### Текст страницы
- - - -

Книга Фактор Черчилля. Как один человек изменил историю, страница 8. Автор книги Борис Джонсон

Разделитель для чтения книг в онлайн библиотеке

Онлайн книга «Фактор Черчилля. Как один человек изменил историю»

Cтраница 8

Таковы были возможные плоды сделки, заключить которую предлагал Галифакс. Британцы не только бы стали соучастниками тоталитарной тирании, которая готовилась поглотить Европу. Вполне возможно, если не крайне вероятно, что со временем они сами были бы сокрушены.

Пойди Британия на эту сделку в 1940 г. – и это последний и самый важный пункт, – не было бы освобождения материка. Страна стала бы не очагом сопротивления, а унылым вассальным государством в инфернальном нацистском Евросоюзе.

Не было бы польских солдат, обучающихся с британской армией, не было бы чешских летчиков в Королевских ВВС, не было бы «Свободной Франции», надеющейся искупить национальный позор.

- - - -

### Условия заданий
1. Переведите на английский язык предложение из текста страницы: «Таковы были возможные плоды сделки, заключить которую предлагал Галифакс.»
2. Ответьте на вопросы по тексту страницы:
(а) Кто предлагал заключить сделку?
(б) В каком году Британия могла пойти на эту сделку?
(в) Летчиков какой национальности, по тексту, не было бы в Королевских ВВС?

- - - -

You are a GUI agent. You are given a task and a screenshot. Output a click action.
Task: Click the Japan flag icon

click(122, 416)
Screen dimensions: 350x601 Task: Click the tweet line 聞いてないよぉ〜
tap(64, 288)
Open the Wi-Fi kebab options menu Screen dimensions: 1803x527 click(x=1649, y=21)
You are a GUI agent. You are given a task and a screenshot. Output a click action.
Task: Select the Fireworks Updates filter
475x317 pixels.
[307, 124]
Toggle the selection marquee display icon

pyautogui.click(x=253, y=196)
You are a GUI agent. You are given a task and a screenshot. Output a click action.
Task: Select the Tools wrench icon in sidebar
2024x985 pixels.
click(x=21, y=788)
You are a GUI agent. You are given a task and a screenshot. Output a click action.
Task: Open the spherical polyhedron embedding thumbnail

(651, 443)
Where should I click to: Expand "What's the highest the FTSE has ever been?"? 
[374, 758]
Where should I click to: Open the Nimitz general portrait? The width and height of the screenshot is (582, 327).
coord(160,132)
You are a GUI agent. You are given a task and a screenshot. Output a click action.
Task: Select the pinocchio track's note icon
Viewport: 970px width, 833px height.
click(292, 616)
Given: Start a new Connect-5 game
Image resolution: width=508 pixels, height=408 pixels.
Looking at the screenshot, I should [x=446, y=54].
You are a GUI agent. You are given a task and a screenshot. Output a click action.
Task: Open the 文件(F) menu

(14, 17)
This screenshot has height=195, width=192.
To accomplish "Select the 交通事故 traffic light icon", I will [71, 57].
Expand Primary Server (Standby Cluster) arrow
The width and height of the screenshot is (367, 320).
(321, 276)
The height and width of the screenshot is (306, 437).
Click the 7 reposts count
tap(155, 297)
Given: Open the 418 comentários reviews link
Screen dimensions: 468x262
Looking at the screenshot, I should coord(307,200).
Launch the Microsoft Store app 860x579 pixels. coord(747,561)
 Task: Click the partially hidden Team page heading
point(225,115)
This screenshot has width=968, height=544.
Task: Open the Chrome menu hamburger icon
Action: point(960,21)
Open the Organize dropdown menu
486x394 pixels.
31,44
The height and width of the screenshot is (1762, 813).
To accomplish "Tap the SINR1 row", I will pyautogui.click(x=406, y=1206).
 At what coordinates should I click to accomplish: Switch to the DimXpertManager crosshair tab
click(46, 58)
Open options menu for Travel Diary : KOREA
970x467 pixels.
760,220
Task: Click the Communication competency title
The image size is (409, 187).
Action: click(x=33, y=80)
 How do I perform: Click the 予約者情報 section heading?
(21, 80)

- - - -

### Ответы к заданиям
1. Such were the possible fruits of the deal that Halifax was proposing to conclude.

2.
(а) Галифакс.
(б) В 1940 г.
(в) Чешских.